**** DATA ROWS ****
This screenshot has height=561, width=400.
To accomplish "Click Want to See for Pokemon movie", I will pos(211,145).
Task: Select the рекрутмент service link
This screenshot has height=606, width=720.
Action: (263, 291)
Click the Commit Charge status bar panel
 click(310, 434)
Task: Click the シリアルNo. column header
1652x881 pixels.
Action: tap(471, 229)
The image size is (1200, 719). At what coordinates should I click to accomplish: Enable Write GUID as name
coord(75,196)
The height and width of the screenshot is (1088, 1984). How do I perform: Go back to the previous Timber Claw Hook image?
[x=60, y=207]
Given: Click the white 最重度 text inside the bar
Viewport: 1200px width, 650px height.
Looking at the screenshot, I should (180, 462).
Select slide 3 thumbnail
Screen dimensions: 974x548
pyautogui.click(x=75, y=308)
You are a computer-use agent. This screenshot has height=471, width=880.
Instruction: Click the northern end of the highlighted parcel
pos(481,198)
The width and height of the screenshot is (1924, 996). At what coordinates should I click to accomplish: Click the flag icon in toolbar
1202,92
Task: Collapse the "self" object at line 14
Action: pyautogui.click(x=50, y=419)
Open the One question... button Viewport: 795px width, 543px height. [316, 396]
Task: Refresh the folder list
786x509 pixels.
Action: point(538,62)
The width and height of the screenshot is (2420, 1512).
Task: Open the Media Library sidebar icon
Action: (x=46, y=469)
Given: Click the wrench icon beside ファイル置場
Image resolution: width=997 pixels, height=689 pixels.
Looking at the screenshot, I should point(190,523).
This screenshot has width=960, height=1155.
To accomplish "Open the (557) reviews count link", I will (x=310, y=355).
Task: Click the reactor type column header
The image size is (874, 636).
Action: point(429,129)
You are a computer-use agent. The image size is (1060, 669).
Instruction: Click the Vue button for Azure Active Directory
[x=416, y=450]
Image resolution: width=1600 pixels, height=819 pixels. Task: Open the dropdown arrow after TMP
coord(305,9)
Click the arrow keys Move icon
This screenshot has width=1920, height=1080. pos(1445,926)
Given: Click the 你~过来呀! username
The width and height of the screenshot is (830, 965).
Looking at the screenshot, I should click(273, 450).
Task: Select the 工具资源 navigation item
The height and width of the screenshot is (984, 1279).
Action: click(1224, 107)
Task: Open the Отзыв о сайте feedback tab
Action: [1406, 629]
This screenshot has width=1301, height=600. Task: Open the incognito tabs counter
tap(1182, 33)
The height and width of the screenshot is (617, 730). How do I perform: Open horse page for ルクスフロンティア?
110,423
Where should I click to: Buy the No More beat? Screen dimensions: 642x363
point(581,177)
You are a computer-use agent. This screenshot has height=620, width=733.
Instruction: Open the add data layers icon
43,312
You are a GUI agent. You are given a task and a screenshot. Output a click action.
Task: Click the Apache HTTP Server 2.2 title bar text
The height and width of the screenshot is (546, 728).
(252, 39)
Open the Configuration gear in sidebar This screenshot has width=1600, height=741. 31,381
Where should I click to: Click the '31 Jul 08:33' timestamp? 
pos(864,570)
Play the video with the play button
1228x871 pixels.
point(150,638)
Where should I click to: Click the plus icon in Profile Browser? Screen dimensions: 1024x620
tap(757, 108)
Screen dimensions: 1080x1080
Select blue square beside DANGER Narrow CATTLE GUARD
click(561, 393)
****
- [WHAT THE TASK ASKS]
Please render the entries above as a Markdown table with the columns Row and Entry line, starting at the line that contains "The width and height of the screenshot is (1924, 996)." and stopping after the line that contains "Action: pyautogui.click(x=50, y=419)". Leave out blank lines.

- [EXPECTED ANSWER]
| Row | Entry line |
|---|---|
| 1 | The width and height of the screenshot is (1924, 996). At what coordinates should I click to accomplish: Click the flag icon in toolbar |
| 2 | 1202,92 |
| 3 | Task: Collapse the "self" object at line 14 |
| 4 | Action: pyautogui.click(x=50, y=419) |